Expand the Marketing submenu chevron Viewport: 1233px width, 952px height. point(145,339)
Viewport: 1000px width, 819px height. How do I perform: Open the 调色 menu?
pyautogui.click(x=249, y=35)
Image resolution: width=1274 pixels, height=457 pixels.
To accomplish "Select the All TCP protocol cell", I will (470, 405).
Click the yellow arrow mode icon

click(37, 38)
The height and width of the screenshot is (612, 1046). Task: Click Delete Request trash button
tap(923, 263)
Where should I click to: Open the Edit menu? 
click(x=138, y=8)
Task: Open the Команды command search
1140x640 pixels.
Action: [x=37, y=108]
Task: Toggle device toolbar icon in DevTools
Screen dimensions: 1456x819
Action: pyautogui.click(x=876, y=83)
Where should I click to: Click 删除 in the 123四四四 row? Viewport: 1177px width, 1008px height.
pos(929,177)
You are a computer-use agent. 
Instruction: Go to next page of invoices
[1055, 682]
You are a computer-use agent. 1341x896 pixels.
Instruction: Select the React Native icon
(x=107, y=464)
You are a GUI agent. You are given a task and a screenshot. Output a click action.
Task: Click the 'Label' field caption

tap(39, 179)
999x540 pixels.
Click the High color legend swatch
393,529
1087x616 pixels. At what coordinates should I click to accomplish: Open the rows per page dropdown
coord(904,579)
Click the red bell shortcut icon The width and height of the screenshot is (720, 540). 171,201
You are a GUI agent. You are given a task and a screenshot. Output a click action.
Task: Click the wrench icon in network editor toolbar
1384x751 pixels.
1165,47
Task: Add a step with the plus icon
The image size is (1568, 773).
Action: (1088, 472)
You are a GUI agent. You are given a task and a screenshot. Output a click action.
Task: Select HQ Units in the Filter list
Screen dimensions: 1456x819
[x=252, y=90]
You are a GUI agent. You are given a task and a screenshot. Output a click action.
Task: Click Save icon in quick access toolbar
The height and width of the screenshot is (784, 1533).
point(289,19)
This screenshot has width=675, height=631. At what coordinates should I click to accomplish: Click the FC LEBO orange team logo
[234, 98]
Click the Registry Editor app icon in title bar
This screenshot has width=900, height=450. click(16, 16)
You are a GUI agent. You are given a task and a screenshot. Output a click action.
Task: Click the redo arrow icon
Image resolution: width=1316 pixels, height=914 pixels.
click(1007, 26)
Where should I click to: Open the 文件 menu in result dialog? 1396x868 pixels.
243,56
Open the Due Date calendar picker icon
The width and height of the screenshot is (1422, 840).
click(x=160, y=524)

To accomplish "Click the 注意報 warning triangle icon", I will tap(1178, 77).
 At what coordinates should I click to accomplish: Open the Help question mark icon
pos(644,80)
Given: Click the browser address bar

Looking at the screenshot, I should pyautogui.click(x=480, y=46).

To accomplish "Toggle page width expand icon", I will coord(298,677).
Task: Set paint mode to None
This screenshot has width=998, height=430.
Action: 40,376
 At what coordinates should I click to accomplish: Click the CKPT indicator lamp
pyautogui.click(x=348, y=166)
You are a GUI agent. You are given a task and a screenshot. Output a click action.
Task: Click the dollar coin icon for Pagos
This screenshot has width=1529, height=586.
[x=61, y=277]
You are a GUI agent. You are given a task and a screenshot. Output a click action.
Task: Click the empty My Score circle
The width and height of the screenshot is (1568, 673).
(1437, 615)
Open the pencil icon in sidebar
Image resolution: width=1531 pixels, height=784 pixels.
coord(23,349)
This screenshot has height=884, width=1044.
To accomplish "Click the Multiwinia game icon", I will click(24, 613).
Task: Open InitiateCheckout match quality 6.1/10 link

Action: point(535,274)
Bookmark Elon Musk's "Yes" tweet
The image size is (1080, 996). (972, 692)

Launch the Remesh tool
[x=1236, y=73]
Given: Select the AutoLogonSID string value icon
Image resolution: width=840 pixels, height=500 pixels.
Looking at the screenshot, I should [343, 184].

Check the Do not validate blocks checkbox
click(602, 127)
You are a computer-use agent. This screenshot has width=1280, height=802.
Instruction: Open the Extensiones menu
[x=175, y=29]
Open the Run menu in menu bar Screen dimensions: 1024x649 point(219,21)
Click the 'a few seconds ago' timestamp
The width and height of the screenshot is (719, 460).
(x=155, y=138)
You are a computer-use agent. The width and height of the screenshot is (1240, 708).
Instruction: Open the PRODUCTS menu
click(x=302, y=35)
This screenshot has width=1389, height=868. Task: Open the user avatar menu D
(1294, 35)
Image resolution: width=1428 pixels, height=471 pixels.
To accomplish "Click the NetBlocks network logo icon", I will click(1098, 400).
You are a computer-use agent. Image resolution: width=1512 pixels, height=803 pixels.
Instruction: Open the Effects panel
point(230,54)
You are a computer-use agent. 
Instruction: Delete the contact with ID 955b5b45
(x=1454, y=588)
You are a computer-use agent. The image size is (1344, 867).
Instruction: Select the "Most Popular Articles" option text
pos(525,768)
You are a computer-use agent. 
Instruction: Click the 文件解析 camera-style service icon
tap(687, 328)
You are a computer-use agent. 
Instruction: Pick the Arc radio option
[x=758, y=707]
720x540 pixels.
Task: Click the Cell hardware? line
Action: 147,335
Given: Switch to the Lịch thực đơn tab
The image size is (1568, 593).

◆ WHAT YOU NEED TO DO ◆
Copy out every item above verbatim, keeping each line unchanged and in its original order.

◆ ANSWER TO THE PROBLEM ◆
Expand the Marketing submenu chevron Viewport: 1233px width, 952px height. point(145,339)
Viewport: 1000px width, 819px height. How do I perform: Open the 调色 menu?
pyautogui.click(x=249, y=35)
Image resolution: width=1274 pixels, height=457 pixels.
To accomplish "Select the All TCP protocol cell", I will (470, 405).
Click the yellow arrow mode icon

click(37, 38)
The height and width of the screenshot is (612, 1046). Task: Click Delete Request trash button
tap(923, 263)
Where should I click to: Open the Edit menu? 
click(x=138, y=8)
Task: Open the Команды command search
1140x640 pixels.
Action: [x=37, y=108]
Task: Toggle device toolbar icon in DevTools
Screen dimensions: 1456x819
Action: pyautogui.click(x=876, y=83)
Where should I click to: Click 删除 in the 123四四四 row? Viewport: 1177px width, 1008px height.
pos(929,177)
You are a computer-use agent. 
Instruction: Go to next page of invoices
[1055, 682]
You are a computer-use agent. 1341x896 pixels.
Instruction: Select the React Native icon
(x=107, y=464)
You are a GUI agent. You are given a task and a screenshot. Output a click action.
Task: Click the 'Label' field caption

tap(39, 179)
999x540 pixels.
Click the High color legend swatch
393,529
1087x616 pixels. At what coordinates should I click to accomplish: Open the rows per page dropdown
coord(904,579)
Click the red bell shortcut icon The width and height of the screenshot is (720, 540). 171,201
You are a GUI agent. You are given a task and a screenshot. Output a click action.
Task: Click the wrench icon in network editor toolbar
1384x751 pixels.
1165,47
Task: Add a step with the plus icon
The image size is (1568, 773).
Action: (1088, 472)
You are a GUI agent. You are given a task and a screenshot. Output a click action.
Task: Select HQ Units in the Filter list
Screen dimensions: 1456x819
[x=252, y=90]
You are a GUI agent. You are given a task and a screenshot. Output a click action.
Task: Click Save icon in quick access toolbar
The height and width of the screenshot is (784, 1533).
point(289,19)
This screenshot has width=675, height=631. At what coordinates should I click to accomplish: Click the FC LEBO orange team logo
[234, 98]
Click the Registry Editor app icon in title bar
This screenshot has width=900, height=450. click(16, 16)
You are a GUI agent. You are given a task and a screenshot. Output a click action.
Task: Click the redo arrow icon
Image resolution: width=1316 pixels, height=914 pixels.
click(1007, 26)
Where should I click to: Open the 文件 menu in result dialog? 1396x868 pixels.
243,56
Open the Due Date calendar picker icon
The width and height of the screenshot is (1422, 840).
click(x=160, y=524)

To accomplish "Click the 注意報 warning triangle icon", I will tap(1178, 77).
 At what coordinates should I click to accomplish: Open the Help question mark icon
pos(644,80)
Given: Click the browser address bar

Looking at the screenshot, I should pyautogui.click(x=480, y=46).

To accomplish "Toggle page width expand icon", I will coord(298,677).
Task: Set paint mode to None
This screenshot has width=998, height=430.
Action: 40,376
 At what coordinates should I click to accomplish: Click the CKPT indicator lamp
pyautogui.click(x=348, y=166)
You are a GUI agent. You are given a task and a screenshot. Output a click action.
Task: Click the dollar coin icon for Pagos
This screenshot has width=1529, height=586.
[x=61, y=277]
You are a GUI agent. You are given a task and a screenshot. Output a click action.
Task: Click the empty My Score circle
The width and height of the screenshot is (1568, 673).
(1437, 615)
Open the pencil icon in sidebar
Image resolution: width=1531 pixels, height=784 pixels.
coord(23,349)
This screenshot has height=884, width=1044.
To accomplish "Click the Multiwinia game icon", I will click(24, 613).
Task: Open InitiateCheckout match quality 6.1/10 link

Action: point(535,274)
Bookmark Elon Musk's "Yes" tweet
The image size is (1080, 996). (972, 692)

Launch the Remesh tool
[x=1236, y=73]
Given: Select the AutoLogonSID string value icon
Image resolution: width=840 pixels, height=500 pixels.
Looking at the screenshot, I should [343, 184].

Check the Do not validate blocks checkbox
click(602, 127)
You are a computer-use agent. This screenshot has width=1280, height=802.
Instruction: Open the Extensiones menu
[x=175, y=29]
Open the Run menu in menu bar Screen dimensions: 1024x649 point(219,21)
Click the 'a few seconds ago' timestamp
The width and height of the screenshot is (719, 460).
(x=155, y=138)
You are a computer-use agent. The width and height of the screenshot is (1240, 708).
Instruction: Open the PRODUCTS menu
click(x=302, y=35)
This screenshot has width=1389, height=868. Task: Open the user avatar menu D
(1294, 35)
Image resolution: width=1428 pixels, height=471 pixels.
To accomplish "Click the NetBlocks network logo icon", I will click(1098, 400).
You are a computer-use agent. Image resolution: width=1512 pixels, height=803 pixels.
Instruction: Open the Effects panel
point(230,54)
You are a computer-use agent. 
Instruction: Delete the contact with ID 955b5b45
(x=1454, y=588)
You are a computer-use agent. The image size is (1344, 867).
Instruction: Select the "Most Popular Articles" option text
pos(525,768)
You are a computer-use agent. 
Instruction: Click the 文件解析 camera-style service icon
tap(687, 328)
You are a computer-use agent. 
Instruction: Pick the Arc radio option
[x=758, y=707]
720x540 pixels.
Task: Click the Cell hardware? line
Action: 147,335
Given: Switch to the Lịch thực đơn tab
The image size is (1568, 593).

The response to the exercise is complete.